§ Your instructions:
Write the listing out again word for word, excluding any pictures.

§ Record extracts:
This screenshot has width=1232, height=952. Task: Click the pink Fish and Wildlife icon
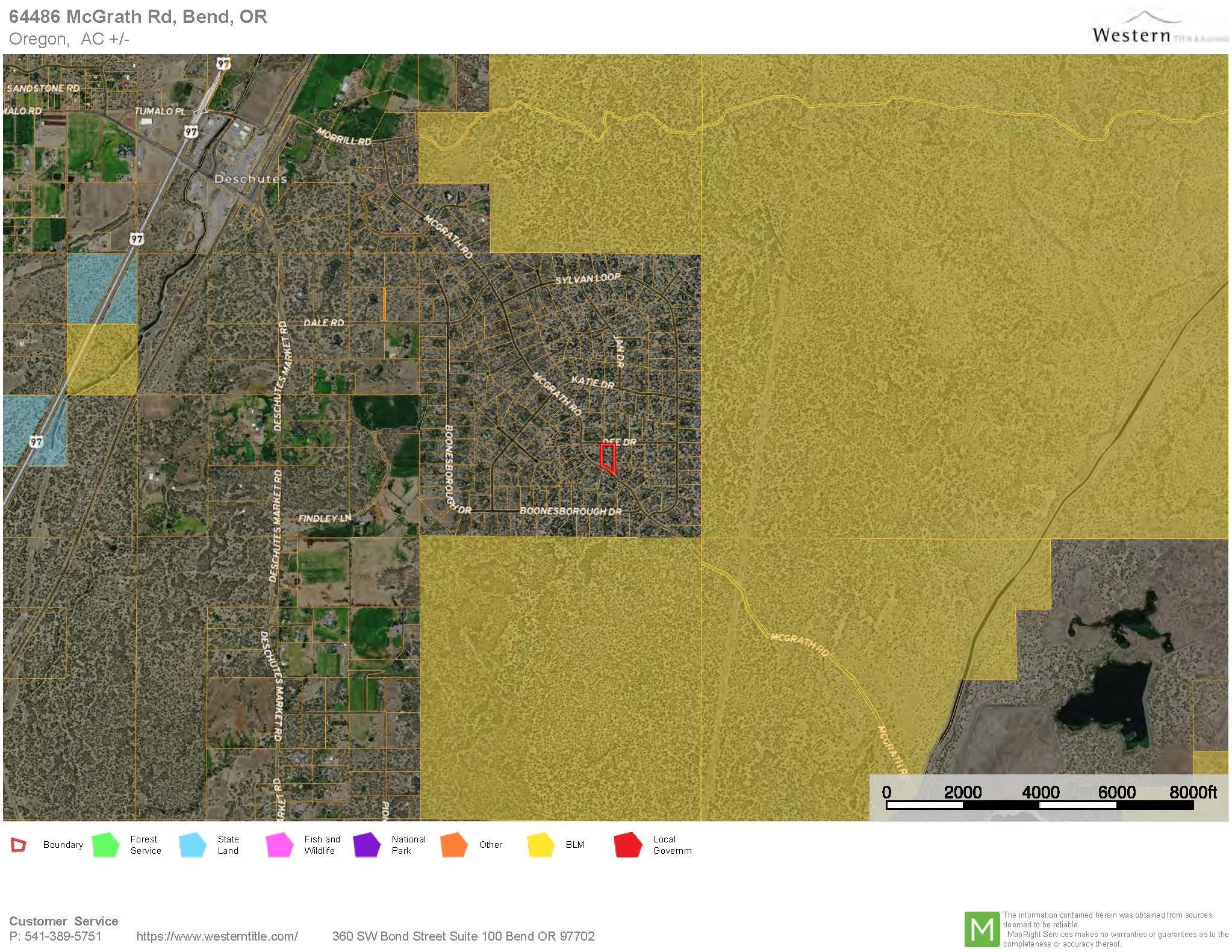point(280,845)
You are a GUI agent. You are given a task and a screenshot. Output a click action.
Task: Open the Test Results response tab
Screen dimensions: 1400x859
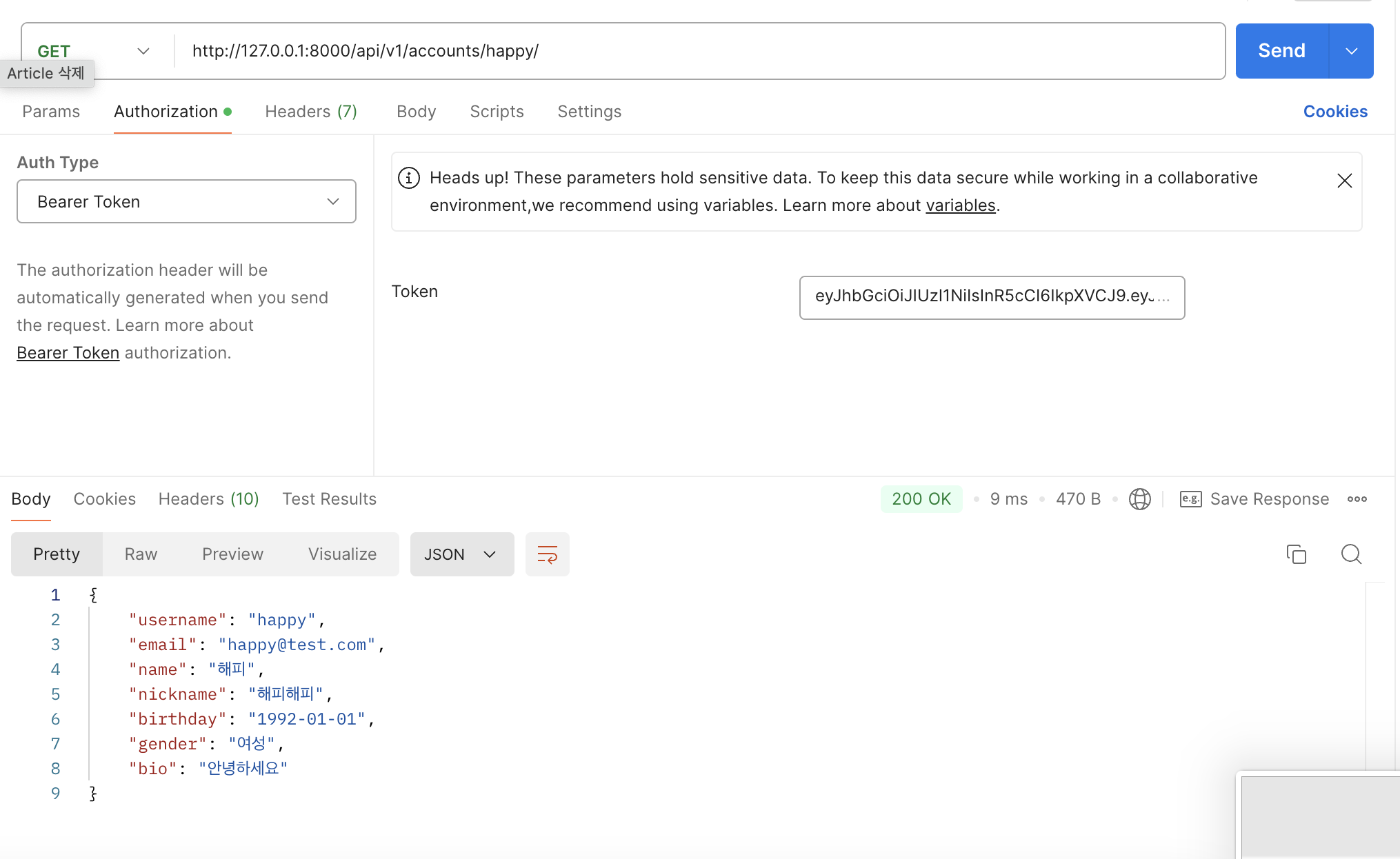[x=329, y=499]
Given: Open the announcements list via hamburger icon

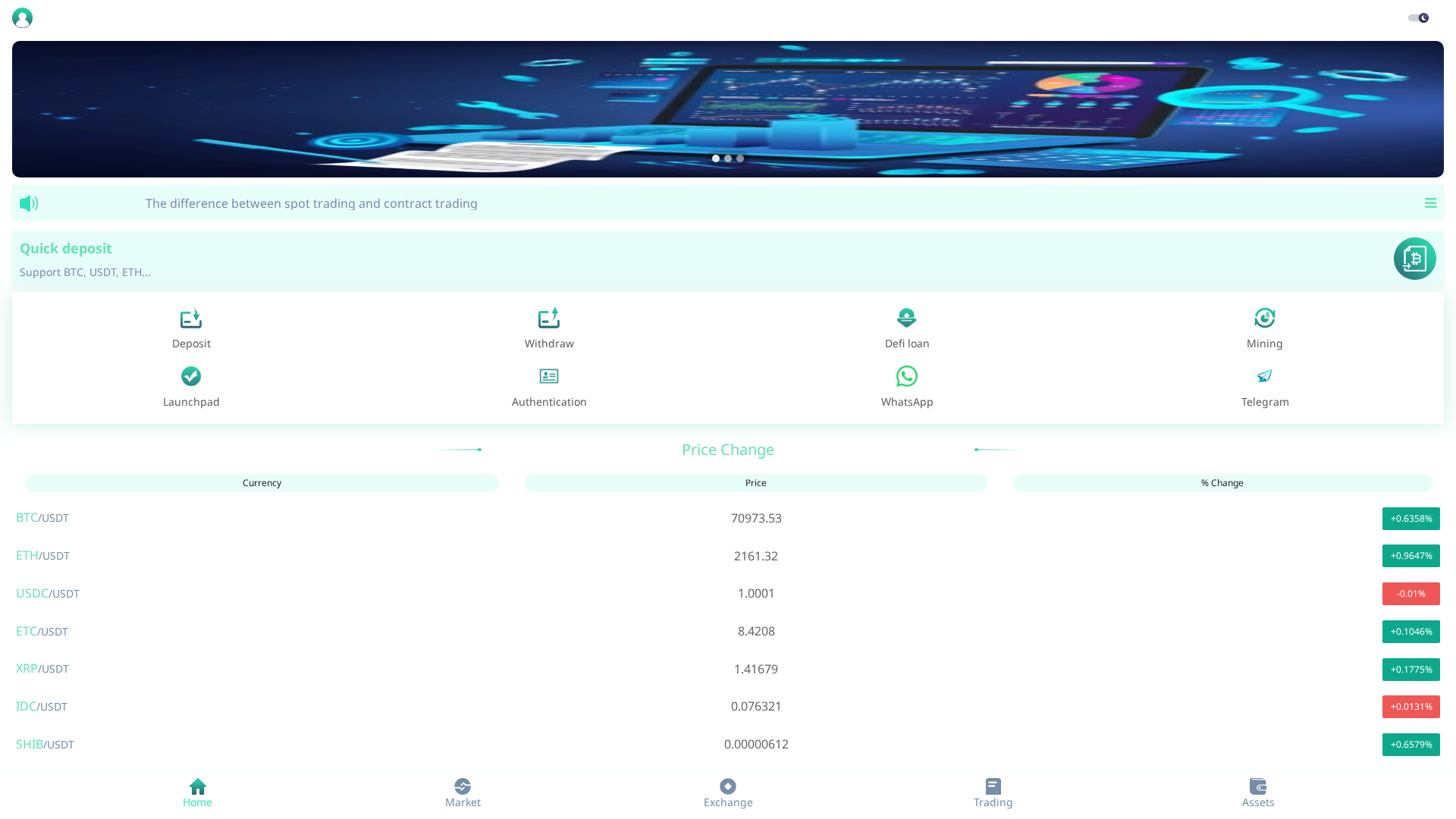Looking at the screenshot, I should 1431,203.
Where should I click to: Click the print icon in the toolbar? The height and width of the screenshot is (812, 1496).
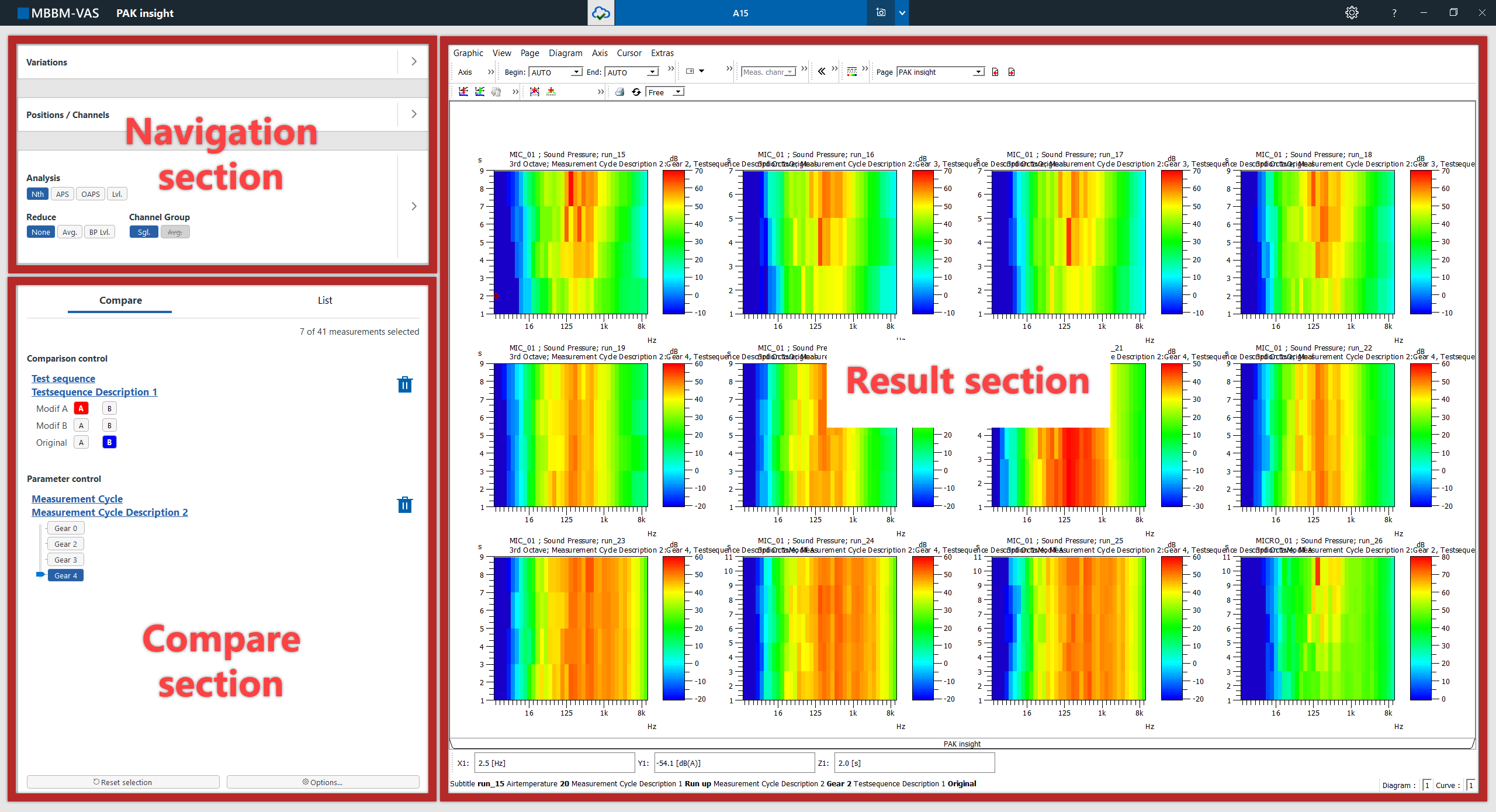pyautogui.click(x=619, y=92)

§ Task response:
This screenshot has width=1232, height=952. Task: Click the pink Fish and Wildlife icon
point(280,845)
You are a GUI agent. You are given a task and a screenshot. Output a click action.
Task: Open the Test Results response tab
Screen dimensions: 1400x859
[x=329, y=499]
Given: Open the announcements list via hamburger icon

Looking at the screenshot, I should 1431,203.
Where should I click to: Click the print icon in the toolbar? The height and width of the screenshot is (812, 1496).
pyautogui.click(x=619, y=92)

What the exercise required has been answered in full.